▶ _ABOUT THIS EXERCISE_:
Below are the entries; return every line among them that holds the word "Modulation".

===== EXTRACTED DATA

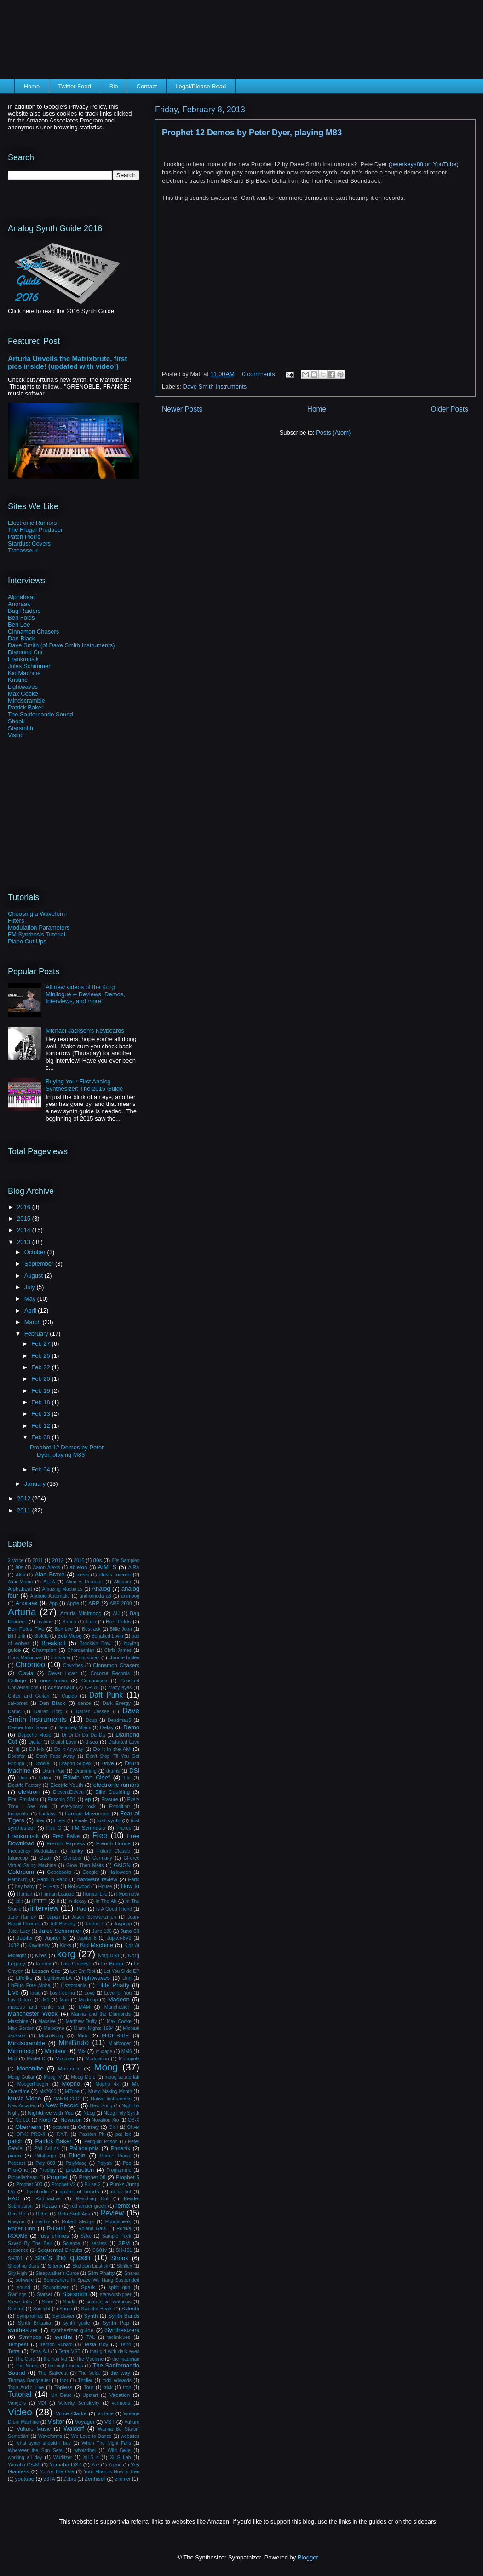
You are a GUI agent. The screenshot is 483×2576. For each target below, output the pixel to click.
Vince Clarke (71, 2413)
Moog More (83, 2077)
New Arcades (22, 2105)
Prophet (57, 2177)
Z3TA (49, 2479)
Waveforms (50, 2436)
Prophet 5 (127, 2177)
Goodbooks (59, 1872)
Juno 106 (102, 1931)
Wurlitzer (62, 2457)
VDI (42, 2403)
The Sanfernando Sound (40, 714)
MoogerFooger (33, 2084)
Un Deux (61, 2395)
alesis (83, 1574)
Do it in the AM (112, 1749)
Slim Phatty (101, 2273)
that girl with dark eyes (114, 2351)
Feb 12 (41, 1425)
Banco (69, 1621)
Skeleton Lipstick (90, 2265)
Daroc (14, 1711)
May (30, 1298)
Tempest (18, 2344)
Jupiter (25, 1938)
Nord (45, 2119)
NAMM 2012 (66, 2098)
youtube (24, 2479)
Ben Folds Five (26, 1629)
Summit (16, 2308)
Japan (53, 1916)
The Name (27, 2365)
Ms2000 (47, 2091)
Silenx (55, 2265)
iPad (80, 1909)
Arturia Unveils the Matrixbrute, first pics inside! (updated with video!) (67, 362)
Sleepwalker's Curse (57, 2273)
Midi (82, 2035)
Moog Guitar (21, 2077)
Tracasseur (23, 550)
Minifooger (120, 2043)
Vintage (106, 2413)
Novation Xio (105, 2119)
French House (113, 1843)
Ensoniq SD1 (62, 1799)
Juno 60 (129, 1931)
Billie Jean (121, 1629)
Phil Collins (46, 2148)
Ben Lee (19, 624)
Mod (12, 2058)
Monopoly (129, 2058)
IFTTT (39, 1901)
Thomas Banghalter (29, 2380)
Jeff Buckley (63, 1923)
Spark (88, 2287)
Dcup (91, 1720)
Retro (41, 2213)
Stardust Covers (29, 543)
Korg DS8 (108, 1955)
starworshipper (115, 2294)
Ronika (123, 2228)
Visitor (16, 735)
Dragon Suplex (75, 1763)
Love (89, 1992)
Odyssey (88, 2127)
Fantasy (47, 1813)
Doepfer (16, 1756)
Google (90, 1872)
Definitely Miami (75, 1727)
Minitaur (55, 2050)
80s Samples (125, 1560)
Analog (101, 1588)
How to (130, 1886)
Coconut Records (110, 1673)
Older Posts (449, 409)
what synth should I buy (43, 2443)
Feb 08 (41, 1437)
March (33, 1322)
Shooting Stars (23, 2265)
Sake (86, 2236)
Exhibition (119, 1806)
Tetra (14, 2351)
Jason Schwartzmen (94, 1916)
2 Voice (15, 1560)
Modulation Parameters (38, 927)
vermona (121, 2403)
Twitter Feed (74, 86)
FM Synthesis (88, 1828)
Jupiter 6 (55, 1938)
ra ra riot (121, 2191)
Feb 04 (41, 1469)
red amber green (88, 2206)
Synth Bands (124, 2316)
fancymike (18, 1813)
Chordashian (80, 1650)
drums (113, 1771)
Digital (35, 1741)
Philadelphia (84, 2148)
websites (130, 2436)
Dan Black (21, 638)
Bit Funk (16, 1636)
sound (23, 2287)
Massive (47, 2021)
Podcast (16, 2163)
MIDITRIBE (115, 2035)
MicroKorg (51, 2035)
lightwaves (96, 1977)
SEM (124, 2243)
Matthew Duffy (81, 2021)
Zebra (69, 2479)
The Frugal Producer (35, 529)
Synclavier (63, 2316)
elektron (29, 1791)
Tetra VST (69, 2351)
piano (14, 2155)
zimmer (123, 2479)
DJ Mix (36, 1749)
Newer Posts (182, 409)
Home (32, 86)
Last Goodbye (76, 1963)
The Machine (90, 2358)
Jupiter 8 (87, 1938)
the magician (125, 2358)
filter (40, 1820)
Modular (65, 2058)
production (80, 2169)
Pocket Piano (115, 2155)
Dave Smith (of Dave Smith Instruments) (61, 645)
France (123, 1828)
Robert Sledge (78, 2221)
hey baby (24, 1886)
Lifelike (24, 1978)
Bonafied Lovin (107, 1636)
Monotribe (30, 2068)
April (31, 1310)
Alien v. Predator (84, 1581)
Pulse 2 (93, 2184)
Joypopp (123, 1923)
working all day (25, 2457)
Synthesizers (122, 2329)
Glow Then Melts (85, 1865)
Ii (58, 1901)
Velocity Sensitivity (79, 2403)
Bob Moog (69, 1636)
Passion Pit (91, 2134)
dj (17, 1749)
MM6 (126, 2051)
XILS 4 (91, 2457)
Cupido (69, 1695)
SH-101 (124, 2250)
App (53, 1603)
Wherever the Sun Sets (35, 2450)
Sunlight (42, 2308)
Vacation (119, 2395)
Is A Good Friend (114, 1909)
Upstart (90, 2395)
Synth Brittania (34, 2323)
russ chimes (54, 2236)
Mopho (71, 2083)
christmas (89, 1657)
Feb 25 (41, 1355)
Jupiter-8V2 (119, 1938)
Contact (147, 86)
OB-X (133, 2119)
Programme (118, 2170)
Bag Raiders (24, 610)
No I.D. (22, 2119)
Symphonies (30, 2316)
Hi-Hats (51, 1886)
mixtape (104, 2051)
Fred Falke (66, 1836)
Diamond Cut (25, 652)
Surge (65, 2308)
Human (25, 1893)
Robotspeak (118, 2221)
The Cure (25, 2358)
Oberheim (28, 2126)
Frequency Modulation (33, 1851)
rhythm (43, 2221)
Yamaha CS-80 (24, 2464)
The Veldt (88, 2373)
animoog (130, 1596)
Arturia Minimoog (81, 1613)
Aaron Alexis (46, 1567)
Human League (57, 1893)
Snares (131, 2273)
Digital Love (63, 1741)
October (35, 1252)
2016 (24, 1207)
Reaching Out (92, 2198)
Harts (133, 1879)
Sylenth (130, 2308)
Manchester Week (33, 2013)
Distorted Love (123, 1741)
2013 (24, 1242)
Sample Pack (116, 2236)
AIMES (107, 1567)
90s (19, 1567)
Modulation (97, 2058)
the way (120, 2373)
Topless (63, 2387)
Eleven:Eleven (68, 1792)
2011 (24, 1510)
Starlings (17, 2294)
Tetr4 (126, 2344)
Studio (69, 2301)
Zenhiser (95, 2479)
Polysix (104, 2163)
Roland (55, 2228)
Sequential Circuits (59, 2250)
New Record (62, 2105)
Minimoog (21, 2050)
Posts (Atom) (333, 432)
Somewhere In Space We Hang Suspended (91, 2280)
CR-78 (92, 1687)
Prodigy (48, 2170)
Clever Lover (62, 1673)
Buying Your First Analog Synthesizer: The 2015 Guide (84, 1085)
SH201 (15, 2258)
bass (91, 1621)
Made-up (88, 1999)
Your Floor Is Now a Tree (111, 2471)
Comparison (94, 1680)
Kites (41, 1955)
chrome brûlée (124, 1657)
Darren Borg (48, 1711)
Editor (45, 1777)
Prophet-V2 (64, 2184)
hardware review (97, 1879)
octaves (60, 2127)
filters (59, 1820)
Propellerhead (23, 2177)
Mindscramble (26, 700)
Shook (16, 721)
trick (108, 2387)
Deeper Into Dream (28, 1727)
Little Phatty (113, 1985)
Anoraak (19, 603)
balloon (45, 1621)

==========

▶ _SOLUTION_:
Modulation Parameters (38, 927)
Frequency Modulation (33, 1851)
Modulation (97, 2058)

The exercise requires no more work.